Any pictures in the records below must be left out when you repeat the lines from the line containing "Screen dimensions: 902x515" through the line containing "UpdateRobotModel schema for" exactly.

#### Records

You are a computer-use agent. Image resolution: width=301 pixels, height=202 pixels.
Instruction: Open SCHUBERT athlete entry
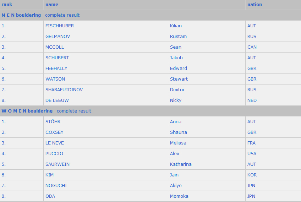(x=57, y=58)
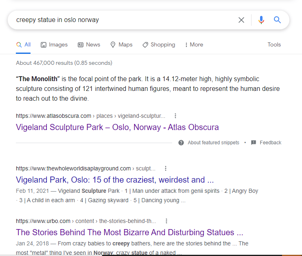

########
#### Records

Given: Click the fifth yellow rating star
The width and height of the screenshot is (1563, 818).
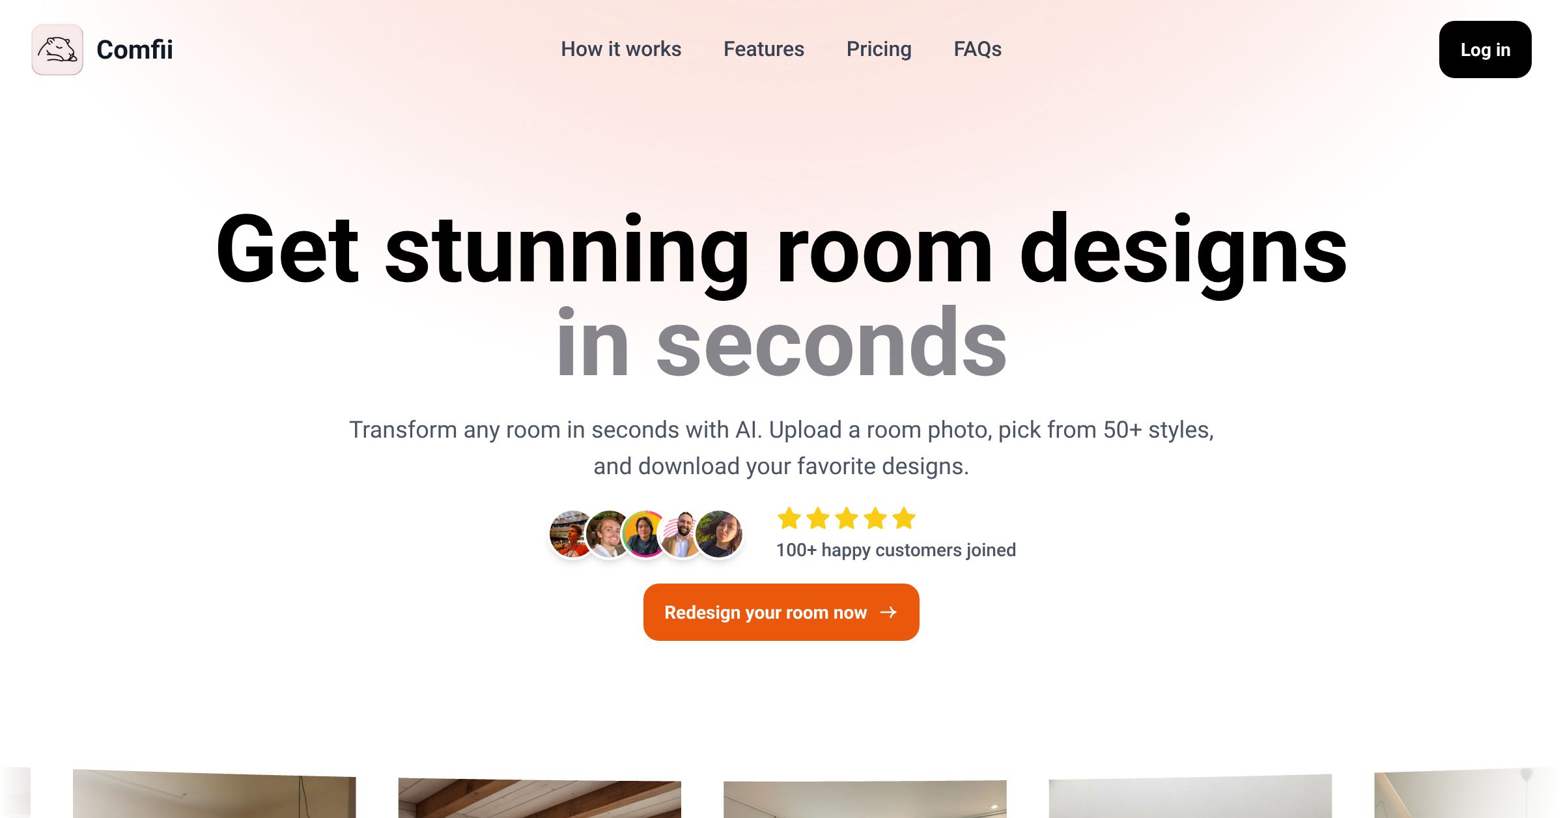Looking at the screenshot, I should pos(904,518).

########
#### Records

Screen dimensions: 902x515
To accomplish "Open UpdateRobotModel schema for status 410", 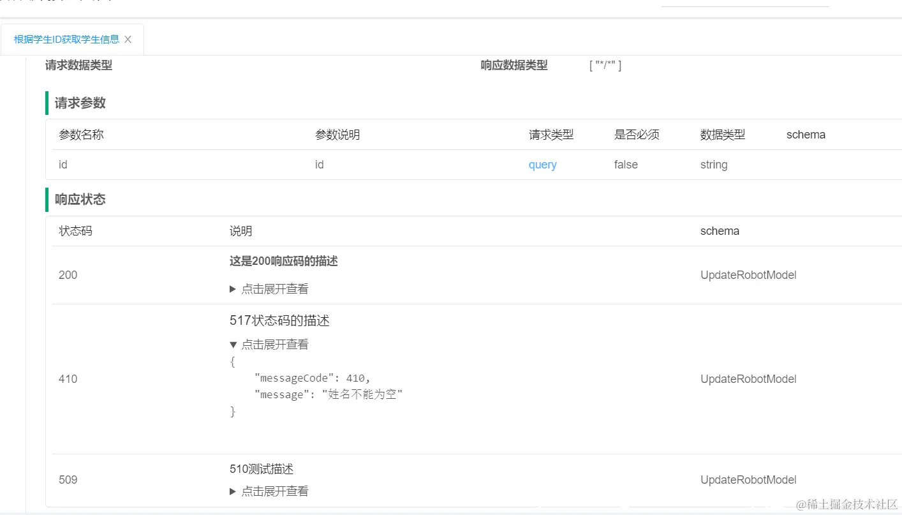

########

■ Response to this task
Screen dimensions: 902x515
To accomplish "Open UpdateRobotModel schema for status 410", 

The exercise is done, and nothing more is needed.